This is written in support of Troutfishing's important diary Good God, Eliminationist Hate Speech Does NOT Belong Here. I am not going to restate his basic argument or address any of the points in the lively discussion that has ensued.
Rather, I want to document why the diary to which he is responding constitutes eliminationist rhetoric by the very definition of the guy who wrote the book on it. I will aver that the words at issue here are not so toxic that they will incite violence in and of themselves. But Troutfishing is right to call on us to consider what it means to adopt and cheer on eliminationist rhetoric. It is also disturbing how many commenters find the words are justified because they represent "the truth" or that no one should take the words seriously because they are just a "metaphor." People who engage in eliminationist rhetoric often offer the same justifications.
Troutfishing is responding to this part of another diary:
"the right-wing is a cancer on our nation. The people that comprise their base are the most irrational, unreasonable, and dangerous bloc of citizens in our nation. They are insane. I truly believe that. They must be marginalized and beaten to a pulp at every turn... They are truly the lowest form of human life, and are beneath contempt."
Last year I wrote an article about the book The Eliminationists: How Hate Talk Radicalized the American Right, by journalist and blogger, Dave Neiwert.
There has been much discussion of the culture of incivility lately, epitomized by the recent indecorous outbursts of Rep. Joe "You Lie" Wilson (R-SC) during President Obama’s speech to a joint session of Congress, tennis star Serena Williams toward a linesman at the US Open, and rapper Kayne West at the Video Music Awards.
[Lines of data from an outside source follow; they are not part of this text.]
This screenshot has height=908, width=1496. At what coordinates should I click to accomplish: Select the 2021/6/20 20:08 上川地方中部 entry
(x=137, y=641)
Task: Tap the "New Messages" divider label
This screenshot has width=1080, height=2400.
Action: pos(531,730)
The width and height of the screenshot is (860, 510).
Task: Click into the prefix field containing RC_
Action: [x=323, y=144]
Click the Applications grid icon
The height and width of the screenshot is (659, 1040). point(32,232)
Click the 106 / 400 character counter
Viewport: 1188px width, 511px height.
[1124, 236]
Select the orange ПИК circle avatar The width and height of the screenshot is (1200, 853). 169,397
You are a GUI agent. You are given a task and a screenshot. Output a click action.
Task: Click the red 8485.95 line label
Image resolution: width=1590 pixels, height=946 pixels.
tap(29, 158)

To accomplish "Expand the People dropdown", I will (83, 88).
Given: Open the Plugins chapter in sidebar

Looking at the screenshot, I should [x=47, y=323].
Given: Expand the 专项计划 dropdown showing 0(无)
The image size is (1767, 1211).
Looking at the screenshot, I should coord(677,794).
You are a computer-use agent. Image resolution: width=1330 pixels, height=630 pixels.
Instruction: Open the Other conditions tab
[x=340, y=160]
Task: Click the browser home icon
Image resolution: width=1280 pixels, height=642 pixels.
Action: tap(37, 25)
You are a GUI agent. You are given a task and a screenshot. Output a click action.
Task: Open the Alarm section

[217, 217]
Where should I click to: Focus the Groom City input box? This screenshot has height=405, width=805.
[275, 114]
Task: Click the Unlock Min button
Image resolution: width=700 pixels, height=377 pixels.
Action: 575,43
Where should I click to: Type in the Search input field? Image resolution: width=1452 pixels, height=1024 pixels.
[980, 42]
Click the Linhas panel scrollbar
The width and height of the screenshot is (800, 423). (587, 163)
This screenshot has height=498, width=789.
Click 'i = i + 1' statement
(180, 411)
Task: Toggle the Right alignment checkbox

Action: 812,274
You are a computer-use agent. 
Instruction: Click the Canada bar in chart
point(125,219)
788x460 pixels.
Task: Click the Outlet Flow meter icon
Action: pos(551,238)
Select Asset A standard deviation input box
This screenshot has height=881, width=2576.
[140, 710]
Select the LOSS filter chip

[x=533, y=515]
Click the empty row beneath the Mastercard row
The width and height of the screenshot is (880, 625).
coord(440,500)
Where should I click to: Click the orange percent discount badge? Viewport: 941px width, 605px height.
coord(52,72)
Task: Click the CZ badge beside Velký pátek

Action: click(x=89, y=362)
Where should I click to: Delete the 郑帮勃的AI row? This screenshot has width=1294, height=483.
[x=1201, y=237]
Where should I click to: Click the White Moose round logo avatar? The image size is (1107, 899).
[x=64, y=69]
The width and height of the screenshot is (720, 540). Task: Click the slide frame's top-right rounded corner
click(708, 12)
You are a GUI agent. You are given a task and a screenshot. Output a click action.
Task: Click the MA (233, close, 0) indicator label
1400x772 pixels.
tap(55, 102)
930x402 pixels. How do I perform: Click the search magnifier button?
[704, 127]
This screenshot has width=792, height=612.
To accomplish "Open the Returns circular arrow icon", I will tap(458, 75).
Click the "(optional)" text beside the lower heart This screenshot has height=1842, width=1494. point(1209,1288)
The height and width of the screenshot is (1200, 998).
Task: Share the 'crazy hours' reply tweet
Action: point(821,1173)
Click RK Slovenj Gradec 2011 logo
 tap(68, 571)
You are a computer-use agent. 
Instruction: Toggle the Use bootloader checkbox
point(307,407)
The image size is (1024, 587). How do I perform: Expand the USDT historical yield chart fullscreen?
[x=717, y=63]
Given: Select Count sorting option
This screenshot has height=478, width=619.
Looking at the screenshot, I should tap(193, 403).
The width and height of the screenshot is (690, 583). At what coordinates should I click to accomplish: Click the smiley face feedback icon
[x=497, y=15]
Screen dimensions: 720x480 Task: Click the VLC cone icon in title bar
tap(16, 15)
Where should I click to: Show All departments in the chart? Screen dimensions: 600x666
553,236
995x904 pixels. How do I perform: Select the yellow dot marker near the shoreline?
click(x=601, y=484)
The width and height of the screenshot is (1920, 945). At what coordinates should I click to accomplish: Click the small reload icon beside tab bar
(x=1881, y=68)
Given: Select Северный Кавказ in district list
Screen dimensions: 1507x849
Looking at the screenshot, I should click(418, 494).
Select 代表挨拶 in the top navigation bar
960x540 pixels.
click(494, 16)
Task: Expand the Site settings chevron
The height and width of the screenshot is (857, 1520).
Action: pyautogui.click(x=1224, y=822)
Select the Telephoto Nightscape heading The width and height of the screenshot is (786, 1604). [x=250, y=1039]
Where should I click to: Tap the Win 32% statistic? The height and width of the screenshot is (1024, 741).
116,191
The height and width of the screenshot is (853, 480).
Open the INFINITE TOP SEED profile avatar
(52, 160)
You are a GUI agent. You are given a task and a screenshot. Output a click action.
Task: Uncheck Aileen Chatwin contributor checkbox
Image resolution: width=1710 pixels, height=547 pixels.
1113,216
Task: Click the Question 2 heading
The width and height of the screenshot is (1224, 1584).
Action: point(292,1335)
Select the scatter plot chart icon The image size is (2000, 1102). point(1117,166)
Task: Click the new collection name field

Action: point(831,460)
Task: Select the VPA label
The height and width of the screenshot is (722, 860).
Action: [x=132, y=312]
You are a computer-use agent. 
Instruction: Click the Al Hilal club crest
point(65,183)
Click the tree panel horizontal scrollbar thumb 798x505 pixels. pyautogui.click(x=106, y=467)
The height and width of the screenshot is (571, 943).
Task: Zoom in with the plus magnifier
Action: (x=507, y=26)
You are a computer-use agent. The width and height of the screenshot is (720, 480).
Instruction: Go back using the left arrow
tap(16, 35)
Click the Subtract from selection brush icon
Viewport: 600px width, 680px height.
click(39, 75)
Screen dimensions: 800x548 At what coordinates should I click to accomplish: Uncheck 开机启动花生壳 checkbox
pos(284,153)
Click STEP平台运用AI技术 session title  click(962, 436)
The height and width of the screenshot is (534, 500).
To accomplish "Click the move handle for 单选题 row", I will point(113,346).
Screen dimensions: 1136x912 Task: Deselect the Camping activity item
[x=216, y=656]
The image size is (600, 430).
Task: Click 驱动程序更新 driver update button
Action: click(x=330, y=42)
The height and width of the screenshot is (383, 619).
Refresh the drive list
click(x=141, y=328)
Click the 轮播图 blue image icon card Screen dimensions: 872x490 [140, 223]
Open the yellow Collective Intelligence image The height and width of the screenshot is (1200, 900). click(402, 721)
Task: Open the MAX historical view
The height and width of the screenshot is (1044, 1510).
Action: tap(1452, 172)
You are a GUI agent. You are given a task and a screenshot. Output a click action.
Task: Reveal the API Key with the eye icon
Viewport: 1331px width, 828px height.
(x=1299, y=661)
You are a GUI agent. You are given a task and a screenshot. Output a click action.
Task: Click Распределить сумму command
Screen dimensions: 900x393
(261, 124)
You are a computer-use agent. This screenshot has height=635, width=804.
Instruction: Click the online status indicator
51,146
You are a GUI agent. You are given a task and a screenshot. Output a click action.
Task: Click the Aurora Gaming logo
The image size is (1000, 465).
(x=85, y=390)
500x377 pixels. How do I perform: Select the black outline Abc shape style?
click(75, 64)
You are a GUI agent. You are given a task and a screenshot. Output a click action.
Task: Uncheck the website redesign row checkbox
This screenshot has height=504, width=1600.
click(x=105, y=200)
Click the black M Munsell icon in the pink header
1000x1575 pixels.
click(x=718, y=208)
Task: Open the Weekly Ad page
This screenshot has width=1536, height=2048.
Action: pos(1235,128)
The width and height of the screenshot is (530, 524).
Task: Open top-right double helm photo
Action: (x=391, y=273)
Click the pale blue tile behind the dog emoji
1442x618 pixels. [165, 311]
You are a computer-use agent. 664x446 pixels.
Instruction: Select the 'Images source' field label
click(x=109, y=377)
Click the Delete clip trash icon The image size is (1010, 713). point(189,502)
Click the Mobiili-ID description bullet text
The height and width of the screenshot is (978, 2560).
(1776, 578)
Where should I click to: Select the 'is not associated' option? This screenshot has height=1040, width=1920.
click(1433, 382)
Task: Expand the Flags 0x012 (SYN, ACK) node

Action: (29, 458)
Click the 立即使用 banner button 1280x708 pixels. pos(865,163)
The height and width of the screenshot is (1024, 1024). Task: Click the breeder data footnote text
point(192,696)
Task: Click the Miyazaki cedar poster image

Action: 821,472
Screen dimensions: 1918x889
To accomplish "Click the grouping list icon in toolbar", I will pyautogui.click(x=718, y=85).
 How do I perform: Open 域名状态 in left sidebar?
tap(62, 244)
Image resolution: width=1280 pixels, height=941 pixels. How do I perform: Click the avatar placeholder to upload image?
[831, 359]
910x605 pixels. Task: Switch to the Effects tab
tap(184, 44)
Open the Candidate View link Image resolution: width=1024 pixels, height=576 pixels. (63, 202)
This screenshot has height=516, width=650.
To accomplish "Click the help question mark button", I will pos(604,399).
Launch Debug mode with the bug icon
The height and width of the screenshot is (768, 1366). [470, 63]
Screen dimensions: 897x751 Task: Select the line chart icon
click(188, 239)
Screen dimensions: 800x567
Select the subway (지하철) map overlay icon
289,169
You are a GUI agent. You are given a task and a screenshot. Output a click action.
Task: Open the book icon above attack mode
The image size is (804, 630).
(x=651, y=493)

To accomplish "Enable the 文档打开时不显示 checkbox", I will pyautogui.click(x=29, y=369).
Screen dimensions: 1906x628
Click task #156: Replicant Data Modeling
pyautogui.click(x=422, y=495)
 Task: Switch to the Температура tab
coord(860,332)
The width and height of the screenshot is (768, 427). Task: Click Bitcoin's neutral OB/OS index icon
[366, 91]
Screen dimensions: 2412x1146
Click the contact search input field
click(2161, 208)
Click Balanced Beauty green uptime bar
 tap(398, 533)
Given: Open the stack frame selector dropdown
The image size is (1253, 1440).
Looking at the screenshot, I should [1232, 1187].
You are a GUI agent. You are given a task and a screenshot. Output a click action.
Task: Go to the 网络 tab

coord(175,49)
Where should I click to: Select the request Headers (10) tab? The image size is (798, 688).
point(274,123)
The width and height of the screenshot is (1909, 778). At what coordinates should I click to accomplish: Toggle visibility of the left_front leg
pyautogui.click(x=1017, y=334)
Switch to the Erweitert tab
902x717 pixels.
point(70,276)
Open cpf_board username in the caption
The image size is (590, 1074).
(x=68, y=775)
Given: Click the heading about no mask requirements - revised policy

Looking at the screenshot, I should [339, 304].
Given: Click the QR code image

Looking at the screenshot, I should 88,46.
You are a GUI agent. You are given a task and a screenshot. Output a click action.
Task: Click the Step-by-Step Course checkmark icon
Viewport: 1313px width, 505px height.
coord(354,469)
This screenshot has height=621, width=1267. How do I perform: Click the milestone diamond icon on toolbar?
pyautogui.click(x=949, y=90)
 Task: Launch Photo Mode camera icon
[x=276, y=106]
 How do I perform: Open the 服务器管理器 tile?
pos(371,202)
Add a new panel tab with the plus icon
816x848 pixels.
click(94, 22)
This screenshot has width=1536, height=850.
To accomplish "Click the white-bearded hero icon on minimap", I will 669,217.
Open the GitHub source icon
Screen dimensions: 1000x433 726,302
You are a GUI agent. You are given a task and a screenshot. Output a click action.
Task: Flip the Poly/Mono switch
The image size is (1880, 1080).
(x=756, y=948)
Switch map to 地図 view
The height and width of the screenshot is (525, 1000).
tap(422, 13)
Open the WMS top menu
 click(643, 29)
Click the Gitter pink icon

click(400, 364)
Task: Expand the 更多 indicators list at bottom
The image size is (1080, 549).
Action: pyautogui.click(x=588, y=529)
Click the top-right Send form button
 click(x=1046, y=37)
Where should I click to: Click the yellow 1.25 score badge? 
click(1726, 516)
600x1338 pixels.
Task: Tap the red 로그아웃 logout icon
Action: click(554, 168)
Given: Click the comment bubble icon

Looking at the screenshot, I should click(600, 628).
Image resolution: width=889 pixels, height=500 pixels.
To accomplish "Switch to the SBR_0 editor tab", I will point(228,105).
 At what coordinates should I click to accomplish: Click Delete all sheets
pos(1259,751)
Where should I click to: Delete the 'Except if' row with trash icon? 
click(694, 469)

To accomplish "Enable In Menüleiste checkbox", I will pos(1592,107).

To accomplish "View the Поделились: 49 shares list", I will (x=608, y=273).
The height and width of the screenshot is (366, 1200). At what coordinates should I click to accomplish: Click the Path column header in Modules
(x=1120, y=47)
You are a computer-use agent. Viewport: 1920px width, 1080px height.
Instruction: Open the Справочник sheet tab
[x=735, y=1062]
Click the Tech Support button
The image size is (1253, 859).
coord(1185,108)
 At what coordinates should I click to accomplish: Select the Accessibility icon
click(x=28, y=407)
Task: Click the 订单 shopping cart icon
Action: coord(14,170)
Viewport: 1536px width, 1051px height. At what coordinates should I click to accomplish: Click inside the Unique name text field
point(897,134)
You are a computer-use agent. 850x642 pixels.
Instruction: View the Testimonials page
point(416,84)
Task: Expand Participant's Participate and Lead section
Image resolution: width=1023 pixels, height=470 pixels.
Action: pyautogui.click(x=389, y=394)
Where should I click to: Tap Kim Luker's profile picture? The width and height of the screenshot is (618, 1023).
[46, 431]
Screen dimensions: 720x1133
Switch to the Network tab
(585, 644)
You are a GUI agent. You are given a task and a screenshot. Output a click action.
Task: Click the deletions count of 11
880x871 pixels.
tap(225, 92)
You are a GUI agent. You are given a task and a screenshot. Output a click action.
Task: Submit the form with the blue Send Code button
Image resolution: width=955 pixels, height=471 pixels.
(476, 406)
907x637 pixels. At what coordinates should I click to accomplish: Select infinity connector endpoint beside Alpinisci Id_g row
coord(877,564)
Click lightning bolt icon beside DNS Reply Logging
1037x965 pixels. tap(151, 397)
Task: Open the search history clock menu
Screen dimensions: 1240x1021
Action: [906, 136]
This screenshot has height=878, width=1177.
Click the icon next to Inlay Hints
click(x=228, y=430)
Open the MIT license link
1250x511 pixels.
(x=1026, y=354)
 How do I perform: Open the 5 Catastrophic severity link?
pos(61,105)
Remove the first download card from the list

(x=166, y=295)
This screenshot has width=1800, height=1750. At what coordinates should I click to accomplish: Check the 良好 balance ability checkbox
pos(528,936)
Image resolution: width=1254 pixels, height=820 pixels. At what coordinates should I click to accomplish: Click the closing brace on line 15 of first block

But the rhetoric and the underlying attitudes that Neiwert is getting at are far more serious—and harder to come to grips with—than mere boorish behavior by public figures.
"What motivates this kind of talk and behavior," Neiwert writes of the sometimes surprising viciousness from otherwise ordinary people, "is called eliminationism: a politics and a culture that shuns dialogue and the democratic exchange of ideas in favor of the pursuit of outright elimination of the opposing side, either through suppression, exile and ejection, or extermination."
Neiwert stresses that eliminationist rhetoric "always depicts its opposition as beyond the pale, the embodiment of evil itself, unfit for participation in their vision of society, and thus worthy of elimination. It often further depicts its designated Enemy as vermin (especially rats and cockroaches) or diseases, and disease-like cancers on the body politic. A close corollary—but not as nakedly eliminationist—is the claim that opponents are traitors or criminals and that they pose a threat to our national security."
"The history of eliminationism in America and elsewhere," he writes, "shows that rhetoric plays a significant role in the travesties that follow. It creates permission for people to act out in ways they might not otherwise. It allows them to abrogate their own humanity by denying the humanity of people deemed undesirable or a cultural contaminant."
In light of this, let's look one more time at the words at the center of this discussion:
"the right-wing is a cancer on our nation. The people that comprise their base are the most irrational, unreasonable, and dangerous bloc of citizens in our nation. They are insane. I truly believe that. They must be marginalized and beaten to a pulp at every turn... They are truly the lowest form of human life, and are beneath contempt."
These words fit the definition of eliminationism outlined by Neiwert. Democracy requires a high level of tolerance to make it work. I think we owe it to ourselves and to the values that I think most of us espouse, to know the difference between speaking forcefully and engaging in eliminationist rhetoric.